◆ **TASK DIRECTIONS**
Continue the article on the 17th British Independent Film Awards from its last sentence onward.

◆ **TEXT BLOCK**
Benedict Cumberbatch picks up Variety Award at BIFAs

LONDON — Gay rights drama “Pride” won the award for British independent film, beating “’71,” “Calvary,” “Mr Turner” and “The Imitation Game,” at the 17th Moet British Independent Film Awards Sunday at Old Billingsgate in London.

The award for director went to Yann Demange for Northern Ireland-set thriller “’71,” outflanking John Michael McDonagh for “Calvary,” Lenny Abrahamson for “Frank,” Matthew Warchus for “Pride” and Mike Leigh for “Mr Turner.”

The victor in the actor category was Brendan Gleeson for “Calvary,” about a tough-minded Irish priest marked for death by one of his parishioners. He was competing with Asa Butterfield for “X+Y,” Benedict Cumberbatch for “The Imitation Game,” Jack O’Connell for “’71” and Timothy Spall for “Mr Turner.”

Gleeson paid tribute to the producers “who have to try to make independent film when it is almost impossible for people to risk commercially what is required artistically.”

◆ **DATA BLOCK**
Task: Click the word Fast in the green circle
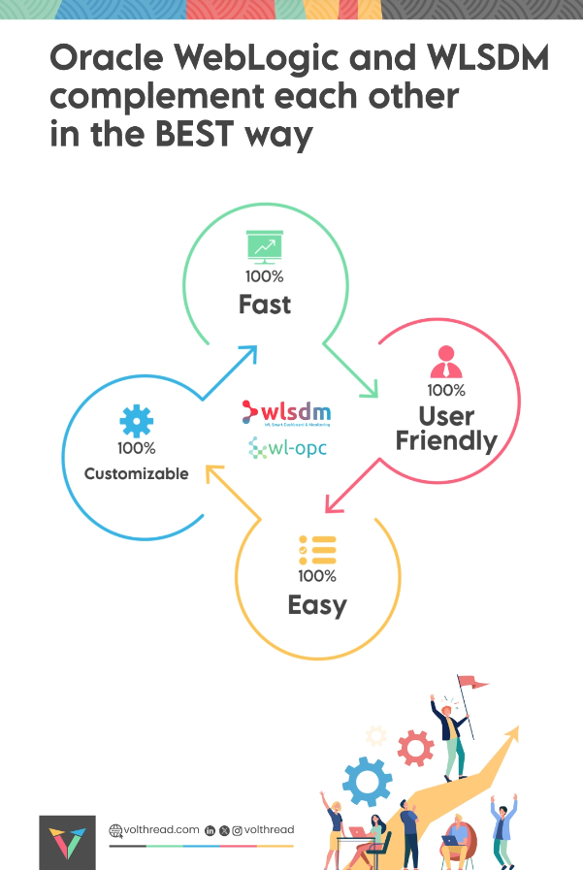point(265,305)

◆ **SOLVED EXERCISE**
Cumberbatch was the recipient of the Variety Award, which recognizes an actor, director, writer or producer who has helped to shine the international spotlight on the U.K. Keira Knightley, a best actress nominee for “The Imitation Game,” handed him his award.

In his speech, Cumberbatch said the award was premature “given the output and standard of previous recipients,” but added that it would inspire him “to work harder to feel like I’ve deserved it, and that won’t really be difficult because I love my job, I love my industry, I love the people I get to work with, a lot of whom are in this room.”

Emma Thompson picked up the Richard Harris Award for outstanding contribution by an actor to British film. She said she had met Harris once and found they shared a devotion and commitment to alcohol. She jokingly confessed: “I have been with studios. I haven’t enjoyed it. I have tried not to get sucked in… I have done many things for money and I am sorry.”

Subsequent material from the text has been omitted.